The President’s speech last night sounded like it was the product of a speechwriter’s war, where everyone was so anxious to get their own digs in they lost sight of the fact that the parts didn’t really all fit together. But as we start Day 10 of our whip count, we’ll see if any members of Congress found it persuasive.
Meanwhile, the White House is working with John McCain and the so-called “gang of 8″ to draft a new bill that would give the Presient the authorization to use military force in Syria if diplomacy doesn’t work. (If you thought they were giving up, they’re most certainly not.)
Rep Darryl Issa (R-CA) goes from lean nay to firm nay: “Oversight and Government Reform Chairman Darrell Issa, R-Calif., described himself on Monday evening as “a firm ‘no.’
Sen Tammy Baldwin (D-WI) comes out as a firm nay: “I oppose authorizing military involvement in Syria’s civil war.”
Rep. Pete Roskam (R-IL) goes from lean nay to firm nay: “The House GOP chief deputy whip from suburban Wheaton tells The Associated Press he waited to make the decision until after a Monday evening classified security briefing with National Security Adviser Susan Rice, Secretary of State John Kerry and Secretary of Defense Chuck Hagel.”
11:07 AM: Sen Bernie Sanders (I-VT) from undecided to lean nay.
Sen. Dean Heller (R-NV) from lean nay to firm nay.
Sen. Rob Portman (R-OH) goes from undecided to firm nay.
Sen. Mike Enzi (R-WI) goes from lean nay to firm nay.
Sen. Roger Wicker (R-MS) goes from lean yea to firm nay.

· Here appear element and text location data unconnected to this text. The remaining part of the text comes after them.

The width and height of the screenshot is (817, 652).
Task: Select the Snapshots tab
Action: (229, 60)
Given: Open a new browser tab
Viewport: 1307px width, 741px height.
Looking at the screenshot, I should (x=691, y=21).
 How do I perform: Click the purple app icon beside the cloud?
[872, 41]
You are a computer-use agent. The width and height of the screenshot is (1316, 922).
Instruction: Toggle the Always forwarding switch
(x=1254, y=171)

11:42: John Hoeven (R-ND) goes from undecided to firm nay: “Hoeven said he is against any kind of military strike on Syria, which used chemical weapons on rebel forces last month, killing more than 1,400 near Damascus.”
Richard Shelby (R-AL) goes from lean nay to firm nay: “Sen. Richard Shelby, R-Tuscaloosa, emerged from a closed-door briefing with President Barack Obama today and said he will “firmly oppose” the resolution brought before the Senate calling for the use of American military force in Syria’s civil war.”

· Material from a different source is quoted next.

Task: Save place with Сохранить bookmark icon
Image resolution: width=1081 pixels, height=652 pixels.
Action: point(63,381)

12:10: On the Senate floor Dianne Feinstein gives credit to the Russians for helping bring a diplomatic solution to the Syria situation.
DiFi says that the intelligence confirming Syrian responsibility for the chemical weapons attack includes the fact that Syrian chemical weapons people were on site where the sarin gas was mixed.
Says the Senate may still pass a bill authorizing the use of force because the threat has been important in bringing Syria to the table.
If these attempts at diplomacy fail we may be back here on the floor of the Senate to pass an authorization for the use of military force. Hopes Russia succeeds so we won’t have to.
12:50: Susan Collins speaking on floor now.
Sen Dan Coates (R-IN) goes from lean nay to firm nay.
Sen. John Cornyn (R-TX) goes from lean nay to firm nay.
1:06: Sen. Thad Cochran (R-MS) goes from undecided to lean nay: “Republican Thad Cochran told The Associated Press on Monday that he’s leaning against military action but still considering President Barack Obama’s arguments for it.”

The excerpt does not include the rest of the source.